PROBLEMAS A RESOLVER:
A. Transcreva do texto de leitura o trecho que começa em "O estado de" e termina em "e 200 seções.".
B. Traduza para o inglês esta frase do texto de leitura: "As zonas eleitorais menores na capital têm em média mil mesários e 200 seções."

TEXTO DE LEITURA:
<<<<

O estado de São Paulo tem 10.815 locais de votação, onde serão instaladas 85.664 seções eleitorais, sendo 22.385 na capital e 63.279 no interior. As zonas eleitorais menores na capital têm em média mil mesários e 200 seções.

A servidora da Baixada Santista ouvida pela reportagem aponta o impacto da realidade no trabalho. “A gente vai [trabalhar] nos fins de semana, tem mais pessoas trabalhando do que determina a regra sanitária do Tribunal. Não tem como deixar um funcionário no andar debaixo e outro no andar de cima, é uma falácia essa regra. Como uma pessoa só vai montar os kits? Já tem duas ou três semanas que estão sendo montados os kits [no cartório onde a entrevistada trabalha]”, explicou.

>>>>

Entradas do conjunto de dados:
<<<<

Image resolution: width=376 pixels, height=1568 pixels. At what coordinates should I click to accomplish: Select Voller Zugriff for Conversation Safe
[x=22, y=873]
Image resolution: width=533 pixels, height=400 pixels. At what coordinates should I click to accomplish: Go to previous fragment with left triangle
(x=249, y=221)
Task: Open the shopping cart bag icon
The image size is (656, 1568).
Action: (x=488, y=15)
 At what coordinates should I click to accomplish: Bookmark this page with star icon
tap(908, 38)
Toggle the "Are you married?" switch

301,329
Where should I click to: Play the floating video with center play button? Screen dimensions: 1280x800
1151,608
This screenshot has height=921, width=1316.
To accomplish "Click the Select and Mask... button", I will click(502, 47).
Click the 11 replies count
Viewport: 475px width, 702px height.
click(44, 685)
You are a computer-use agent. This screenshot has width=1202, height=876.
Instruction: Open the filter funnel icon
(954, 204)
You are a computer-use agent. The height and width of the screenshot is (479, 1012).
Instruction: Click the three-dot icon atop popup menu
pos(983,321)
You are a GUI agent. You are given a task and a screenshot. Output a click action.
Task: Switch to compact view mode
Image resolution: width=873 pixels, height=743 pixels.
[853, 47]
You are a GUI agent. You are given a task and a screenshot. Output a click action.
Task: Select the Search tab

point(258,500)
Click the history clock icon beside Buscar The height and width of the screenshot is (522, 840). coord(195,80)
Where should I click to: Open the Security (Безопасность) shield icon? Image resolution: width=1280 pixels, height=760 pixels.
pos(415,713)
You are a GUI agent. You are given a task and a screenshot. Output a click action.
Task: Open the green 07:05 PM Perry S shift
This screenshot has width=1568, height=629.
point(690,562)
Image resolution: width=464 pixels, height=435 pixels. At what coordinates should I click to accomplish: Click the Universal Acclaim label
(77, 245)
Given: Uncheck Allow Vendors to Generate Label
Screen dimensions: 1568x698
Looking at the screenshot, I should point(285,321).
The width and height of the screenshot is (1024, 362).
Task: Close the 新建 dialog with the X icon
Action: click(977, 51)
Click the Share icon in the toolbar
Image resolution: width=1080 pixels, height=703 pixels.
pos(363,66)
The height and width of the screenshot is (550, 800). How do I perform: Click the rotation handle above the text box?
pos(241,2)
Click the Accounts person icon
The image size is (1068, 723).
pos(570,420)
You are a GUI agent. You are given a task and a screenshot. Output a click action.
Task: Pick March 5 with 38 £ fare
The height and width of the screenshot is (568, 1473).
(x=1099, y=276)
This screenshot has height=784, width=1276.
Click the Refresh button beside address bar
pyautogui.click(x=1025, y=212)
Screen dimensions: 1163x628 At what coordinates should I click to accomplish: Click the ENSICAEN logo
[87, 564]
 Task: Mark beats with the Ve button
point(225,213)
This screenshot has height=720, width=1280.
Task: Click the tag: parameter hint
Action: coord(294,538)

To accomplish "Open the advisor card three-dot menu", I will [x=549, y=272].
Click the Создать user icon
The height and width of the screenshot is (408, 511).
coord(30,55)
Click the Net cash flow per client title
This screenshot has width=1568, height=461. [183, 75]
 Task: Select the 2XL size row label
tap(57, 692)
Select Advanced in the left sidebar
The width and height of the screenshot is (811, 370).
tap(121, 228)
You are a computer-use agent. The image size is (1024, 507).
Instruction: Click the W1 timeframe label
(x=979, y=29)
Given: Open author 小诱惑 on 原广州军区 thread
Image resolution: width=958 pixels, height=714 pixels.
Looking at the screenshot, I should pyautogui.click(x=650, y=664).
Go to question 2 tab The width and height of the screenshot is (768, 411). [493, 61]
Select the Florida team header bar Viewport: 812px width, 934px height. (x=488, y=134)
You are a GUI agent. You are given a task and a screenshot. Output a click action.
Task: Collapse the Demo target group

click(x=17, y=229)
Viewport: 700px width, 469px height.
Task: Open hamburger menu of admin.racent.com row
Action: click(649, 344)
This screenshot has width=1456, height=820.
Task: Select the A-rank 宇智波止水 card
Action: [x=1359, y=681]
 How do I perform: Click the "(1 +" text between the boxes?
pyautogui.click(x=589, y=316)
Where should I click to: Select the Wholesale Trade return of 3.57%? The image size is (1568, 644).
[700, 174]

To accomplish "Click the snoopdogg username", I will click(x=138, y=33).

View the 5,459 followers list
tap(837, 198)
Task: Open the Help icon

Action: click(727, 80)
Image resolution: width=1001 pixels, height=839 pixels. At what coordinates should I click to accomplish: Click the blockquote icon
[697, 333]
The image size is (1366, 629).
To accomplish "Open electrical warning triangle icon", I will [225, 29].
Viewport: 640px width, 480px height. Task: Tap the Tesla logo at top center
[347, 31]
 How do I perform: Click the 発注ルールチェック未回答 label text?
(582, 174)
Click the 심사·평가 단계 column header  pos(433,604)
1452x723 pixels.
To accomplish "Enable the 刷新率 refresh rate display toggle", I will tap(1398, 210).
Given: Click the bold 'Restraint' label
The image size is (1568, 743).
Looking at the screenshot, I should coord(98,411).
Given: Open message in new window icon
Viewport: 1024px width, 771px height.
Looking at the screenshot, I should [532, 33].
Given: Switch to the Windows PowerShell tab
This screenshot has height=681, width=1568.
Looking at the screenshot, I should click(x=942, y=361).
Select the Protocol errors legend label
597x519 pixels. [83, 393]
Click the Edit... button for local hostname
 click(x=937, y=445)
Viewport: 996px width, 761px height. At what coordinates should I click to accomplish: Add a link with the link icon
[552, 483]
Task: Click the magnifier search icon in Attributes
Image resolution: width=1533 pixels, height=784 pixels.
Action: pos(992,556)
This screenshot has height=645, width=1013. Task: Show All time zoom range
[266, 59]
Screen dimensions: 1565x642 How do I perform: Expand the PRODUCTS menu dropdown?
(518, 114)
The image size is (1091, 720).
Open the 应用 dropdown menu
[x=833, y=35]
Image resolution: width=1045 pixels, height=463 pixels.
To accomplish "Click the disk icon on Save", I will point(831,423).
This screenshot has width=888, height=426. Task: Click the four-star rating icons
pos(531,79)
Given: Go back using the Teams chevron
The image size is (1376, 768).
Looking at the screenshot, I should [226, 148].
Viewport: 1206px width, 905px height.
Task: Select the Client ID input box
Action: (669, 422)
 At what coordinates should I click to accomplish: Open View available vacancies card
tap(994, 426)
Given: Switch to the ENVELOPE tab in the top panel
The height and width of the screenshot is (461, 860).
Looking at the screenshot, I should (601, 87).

>>>>

RESPOSTAS DO EXERCÍCIO:
A.
O estado de São Paulo tem 10.815 locais de votação, onde serão instaladas 85.664 seções eleitorais, sendo 22.385 na capital e 63.279 no interior. As zonas eleitorais menores na capital têm em média mil mesários e 200 seções.

B. The smaller electoral zones in the capital have on average a thousand poll workers and 200 polling stations.